McMann hurled him against the wall. “Don’t know about a dopey ginzo with a knife and gat? The ginzo knows you. Duffy sent him round. Never hearda the bastard wop, did ya?”

“I never did.”

“You bastard liar.”

“No. No. I ain’t. Pete’s sake, Bill. Bill, Bill, you ain’t gonna let him. Bill.” Bill glanced away, the drift of unreality of dream lifting from about him. The room was a hotel room, not a vision. He stared the stark horrible truth in the face. They were killers. Duffy was nix. McMann, implacable, wolfish. Duffy the image of fear, coughing and coughing. He thought: Is he coughing to get my sympathy? Duffy’s eyes weren’t human, nor the eyes of a beast in a trap, nor the eyes of anything living, but the glassy orbs of a corpse with a strange cold haunting light of their own, the meat of his face pickled and creased in the acid of fear. Bill swallowed, a pity for himself almost bursting his heart. He was here at the death of a human. He didn’t want blood on his hands. “Mac,” he mumbled, “how ya know it’s him?”

“The coke told me. What would a coke come after me? Cokes got nothin’ against me. This bastard.”
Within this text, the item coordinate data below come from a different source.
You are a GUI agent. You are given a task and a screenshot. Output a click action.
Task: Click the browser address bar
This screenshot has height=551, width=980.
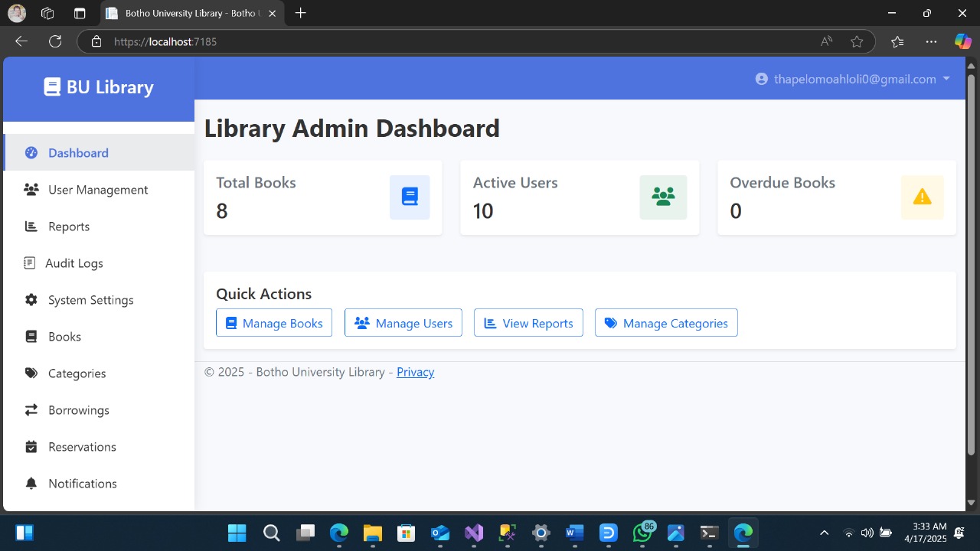coord(459,41)
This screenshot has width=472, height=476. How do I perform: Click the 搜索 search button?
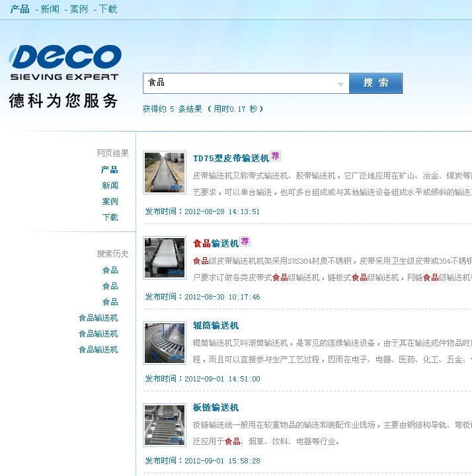pos(375,83)
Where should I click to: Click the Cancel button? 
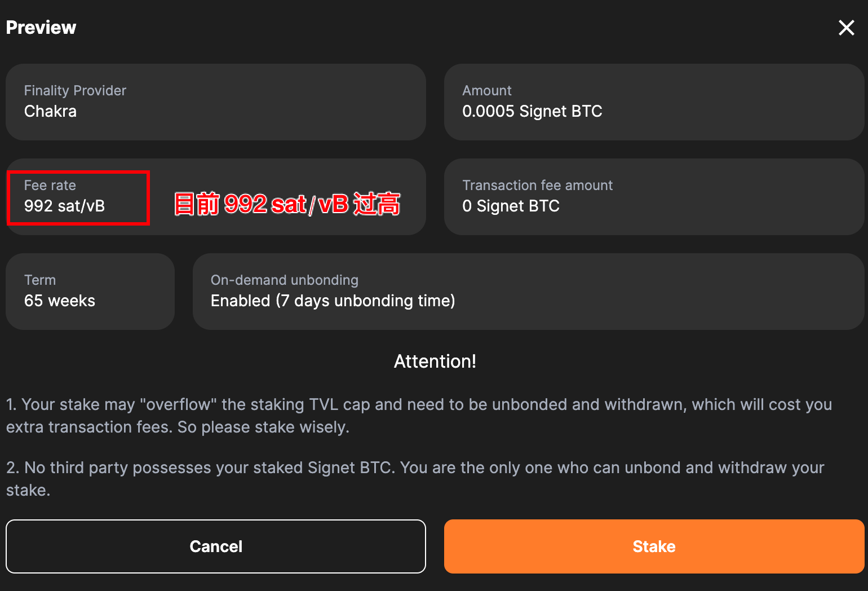point(216,546)
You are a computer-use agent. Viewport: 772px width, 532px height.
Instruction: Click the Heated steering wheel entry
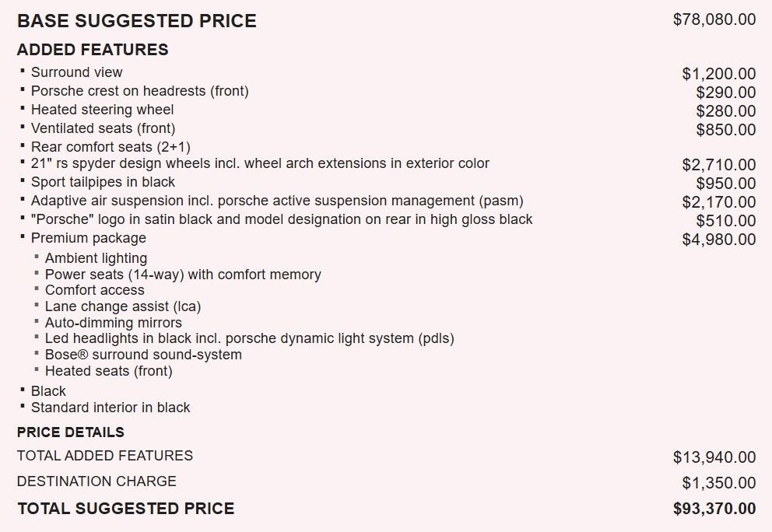pyautogui.click(x=103, y=110)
“No, no.” His voice was weak as if he’d lost interest defending himself, speaking out of habit, twisting, his hands shaking. He opened his throat to shout. McMann’s free hand leeched tight to his throat and yet he seemed to shout, as the radio speaker blared big words and little words. The blare spoke for Duffy. For a second they listened to the sound of the speaker as if to the voice of a second god, coequal to the city. The radio spoke of what concerned it, not giving a damn for any of them, or for the fact that a man was about to be murdered. Bill bleated: “Don’t be hasty, Red,” realizing he was speaking above the radio like a man shouting against the sea roar. Even if his voice sounded listless, he was shouting. The blood flooded his veins. He saw clearer, as if he’d been bled, weak in body, but stronger in sight.